#### Exercise description:
The entries that follow should be duplicated in full, without a single alteration.

[Collected data]
↓

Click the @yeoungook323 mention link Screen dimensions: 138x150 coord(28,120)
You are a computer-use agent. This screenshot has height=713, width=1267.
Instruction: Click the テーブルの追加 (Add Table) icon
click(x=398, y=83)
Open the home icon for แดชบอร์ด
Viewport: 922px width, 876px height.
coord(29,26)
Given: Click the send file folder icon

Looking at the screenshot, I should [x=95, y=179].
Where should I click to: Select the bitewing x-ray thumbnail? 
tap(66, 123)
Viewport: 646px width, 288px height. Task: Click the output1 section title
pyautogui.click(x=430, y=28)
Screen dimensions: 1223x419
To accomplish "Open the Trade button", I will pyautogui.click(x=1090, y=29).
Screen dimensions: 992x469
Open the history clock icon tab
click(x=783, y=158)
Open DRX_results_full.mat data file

↑

#### Exercise solution:
Click the @yeoungook323 mention link Screen dimensions: 138x150 coord(28,120)
You are a computer-use agent. This screenshot has height=713, width=1267.
Instruction: Click the テーブルの追加 (Add Table) icon
click(x=398, y=83)
Open the home icon for แดชบอร์ด
Viewport: 922px width, 876px height.
coord(29,26)
Given: Click the send file folder icon

Looking at the screenshot, I should [x=95, y=179].
Where should I click to: Select the bitewing x-ray thumbnail? 
tap(66, 123)
Viewport: 646px width, 288px height. Task: Click the output1 section title
pyautogui.click(x=430, y=28)
Screen dimensions: 1223x419
To accomplish "Open the Trade button", I will pyautogui.click(x=1090, y=29).
Screen dimensions: 992x469
Open the history clock icon tab
click(x=783, y=158)
Open DRX_results_full.mat data file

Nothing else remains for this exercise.